The cheery freeze frame of the eurozone economy last quarter is no guarantee of a happy ending to what has been a horror movie for most of the single currency bloc since the onset of the great financial crisis.

The return to growth, albeit of just 0.3 per cent between the first and second quarters, is unalloyed good news for Europe and the world after 18 months of contraction.

But the recovery is vulnerable to external shocks and too weak yet to make a difference to two of the major issues hanging over the eurozone: record unemployment and the sustainability of the area’s public and private debt.

Quarterly growth of 0.7 per cent in Germany and 0.5 per cent in France, the bloc’s two biggest economies, was faster on an annualised basis than in the United States, whose economy expanded 1.7 per cent in the second quarter using that calculation.

Context counts, however. Inflation-adjusted US output is about five per cent higher than it was in the first quarter of 2008. Households have acted swiftly to pay down debt and the housing market is enjoying a brisk upswing. Growth has responded, even if the recovery has been weak by historical standards.

The eurozone, by contrast, is still in catch-up mode. Gross domestic product remains three per cent below the peak reached five years ago and, on current trends, is unlikely to regain that high water mark until the middle of 2015 at the earliest, according to Jefferies, an investment bank, in London.

Mirroring the unused resources in the economy, unemployment is a record high 12.1 per cent.

“Europe is a long way behind the US in the cycle. We had a decent Q2 – better than expected, for sure – but it’s still very early days,” said Marchel Alexandrovich, a Jefferies economist.

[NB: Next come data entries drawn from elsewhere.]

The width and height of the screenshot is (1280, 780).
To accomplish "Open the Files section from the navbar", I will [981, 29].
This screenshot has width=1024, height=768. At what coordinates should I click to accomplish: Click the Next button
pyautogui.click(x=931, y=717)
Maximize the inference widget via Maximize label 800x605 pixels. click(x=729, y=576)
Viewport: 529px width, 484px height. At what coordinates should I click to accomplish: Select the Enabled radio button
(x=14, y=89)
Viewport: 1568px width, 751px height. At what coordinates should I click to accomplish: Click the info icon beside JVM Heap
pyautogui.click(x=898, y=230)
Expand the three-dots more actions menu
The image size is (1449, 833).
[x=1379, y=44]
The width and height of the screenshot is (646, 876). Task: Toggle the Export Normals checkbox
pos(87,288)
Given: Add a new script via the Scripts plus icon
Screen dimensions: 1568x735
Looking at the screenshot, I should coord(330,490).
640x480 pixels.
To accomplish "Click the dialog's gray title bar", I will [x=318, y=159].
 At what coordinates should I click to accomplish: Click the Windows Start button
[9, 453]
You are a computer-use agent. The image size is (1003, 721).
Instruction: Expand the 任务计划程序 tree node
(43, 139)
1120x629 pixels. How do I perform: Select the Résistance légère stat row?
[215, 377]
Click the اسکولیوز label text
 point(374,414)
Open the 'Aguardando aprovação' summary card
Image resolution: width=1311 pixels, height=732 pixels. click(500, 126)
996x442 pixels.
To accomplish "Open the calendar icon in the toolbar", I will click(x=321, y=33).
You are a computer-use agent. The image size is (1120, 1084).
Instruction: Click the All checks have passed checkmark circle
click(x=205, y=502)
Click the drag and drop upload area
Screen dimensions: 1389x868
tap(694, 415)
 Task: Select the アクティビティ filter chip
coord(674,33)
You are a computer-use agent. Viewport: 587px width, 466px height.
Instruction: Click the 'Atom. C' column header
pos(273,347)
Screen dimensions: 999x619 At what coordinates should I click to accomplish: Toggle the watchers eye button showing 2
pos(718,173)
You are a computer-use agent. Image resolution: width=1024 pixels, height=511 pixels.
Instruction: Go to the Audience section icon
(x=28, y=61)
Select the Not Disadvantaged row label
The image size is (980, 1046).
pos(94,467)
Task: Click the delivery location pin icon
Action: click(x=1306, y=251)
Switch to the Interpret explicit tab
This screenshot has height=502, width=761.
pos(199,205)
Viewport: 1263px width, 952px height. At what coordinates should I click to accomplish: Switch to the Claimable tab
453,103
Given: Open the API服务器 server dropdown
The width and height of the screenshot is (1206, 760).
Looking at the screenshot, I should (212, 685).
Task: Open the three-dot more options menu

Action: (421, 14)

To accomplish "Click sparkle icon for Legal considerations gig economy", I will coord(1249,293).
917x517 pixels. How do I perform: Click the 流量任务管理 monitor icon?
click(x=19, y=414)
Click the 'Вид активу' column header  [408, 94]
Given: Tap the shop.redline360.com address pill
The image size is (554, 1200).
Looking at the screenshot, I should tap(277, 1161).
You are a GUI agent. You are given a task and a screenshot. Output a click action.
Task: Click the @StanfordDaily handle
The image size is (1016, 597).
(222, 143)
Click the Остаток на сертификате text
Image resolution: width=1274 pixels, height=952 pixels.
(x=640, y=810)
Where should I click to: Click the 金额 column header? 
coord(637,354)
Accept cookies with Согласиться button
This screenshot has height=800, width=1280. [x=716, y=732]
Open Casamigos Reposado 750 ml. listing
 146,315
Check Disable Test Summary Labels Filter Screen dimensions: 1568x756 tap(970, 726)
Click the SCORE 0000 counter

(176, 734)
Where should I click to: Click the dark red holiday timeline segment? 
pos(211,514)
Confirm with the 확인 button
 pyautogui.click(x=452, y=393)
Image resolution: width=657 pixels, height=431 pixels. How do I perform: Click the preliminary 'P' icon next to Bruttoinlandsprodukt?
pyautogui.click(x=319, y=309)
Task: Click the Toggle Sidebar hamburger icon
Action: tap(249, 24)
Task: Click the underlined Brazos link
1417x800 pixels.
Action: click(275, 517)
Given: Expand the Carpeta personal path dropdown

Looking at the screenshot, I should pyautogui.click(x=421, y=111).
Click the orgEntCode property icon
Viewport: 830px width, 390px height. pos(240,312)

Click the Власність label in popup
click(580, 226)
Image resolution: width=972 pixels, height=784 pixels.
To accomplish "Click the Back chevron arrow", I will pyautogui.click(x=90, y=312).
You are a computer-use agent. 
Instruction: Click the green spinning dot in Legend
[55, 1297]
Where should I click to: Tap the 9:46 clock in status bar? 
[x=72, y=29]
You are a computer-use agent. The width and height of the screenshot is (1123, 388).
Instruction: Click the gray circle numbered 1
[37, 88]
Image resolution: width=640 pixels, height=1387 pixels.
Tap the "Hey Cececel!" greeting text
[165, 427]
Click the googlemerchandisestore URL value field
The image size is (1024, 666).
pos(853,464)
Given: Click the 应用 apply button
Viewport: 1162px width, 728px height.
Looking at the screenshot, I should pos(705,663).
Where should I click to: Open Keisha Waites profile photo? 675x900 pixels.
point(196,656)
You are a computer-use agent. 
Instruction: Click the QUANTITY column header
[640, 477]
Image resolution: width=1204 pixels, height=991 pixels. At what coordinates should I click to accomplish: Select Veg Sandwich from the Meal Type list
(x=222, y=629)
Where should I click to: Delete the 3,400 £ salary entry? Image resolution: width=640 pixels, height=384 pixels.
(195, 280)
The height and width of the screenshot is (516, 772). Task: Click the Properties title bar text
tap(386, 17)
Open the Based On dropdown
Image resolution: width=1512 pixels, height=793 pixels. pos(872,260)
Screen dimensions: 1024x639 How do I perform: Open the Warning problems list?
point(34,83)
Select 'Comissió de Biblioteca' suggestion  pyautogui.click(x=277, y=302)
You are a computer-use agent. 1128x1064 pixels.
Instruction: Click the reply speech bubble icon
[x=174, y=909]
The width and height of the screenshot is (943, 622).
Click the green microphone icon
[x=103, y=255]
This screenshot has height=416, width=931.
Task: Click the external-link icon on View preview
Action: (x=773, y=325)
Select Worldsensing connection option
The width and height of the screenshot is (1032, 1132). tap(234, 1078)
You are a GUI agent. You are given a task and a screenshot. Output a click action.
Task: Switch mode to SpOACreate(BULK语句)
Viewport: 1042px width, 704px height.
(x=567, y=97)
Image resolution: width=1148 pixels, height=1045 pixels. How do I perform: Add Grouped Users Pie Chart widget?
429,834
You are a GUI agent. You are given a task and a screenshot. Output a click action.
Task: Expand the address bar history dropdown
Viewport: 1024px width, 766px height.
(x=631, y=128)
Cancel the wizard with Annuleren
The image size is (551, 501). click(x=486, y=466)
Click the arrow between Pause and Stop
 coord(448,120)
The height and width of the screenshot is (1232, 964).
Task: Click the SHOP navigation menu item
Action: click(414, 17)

Some of the factors boosting growth, such as the end of a hard winter giving way to a buoyant tourism season, are inherently fleeting. A build-up in inventories – which accounted for 40 per cent of France’s growth in the second quarter – will turn out to be a dead weight if final demand does not improve.

But the benefits of the European Central Bank’s near-zero interest rates and generous liquidity provision are gradually rippling through the economy.

The drag from higher taxes and government spending cuts is fading. Global uncertainty is easing somewhat as China stabilises and economists pencil in faster US growth in 2014.

“This is what is allowing the region to exit recession. The situation is not great, but it is no longer as bad as it was last year,” Greg Fuzesi, an economist with JP Morgan, wrote.

Ebrahim Rahbari with Citi in London said he was reasonably optimistic that the eurozone would be able to keep posting quarterly growth.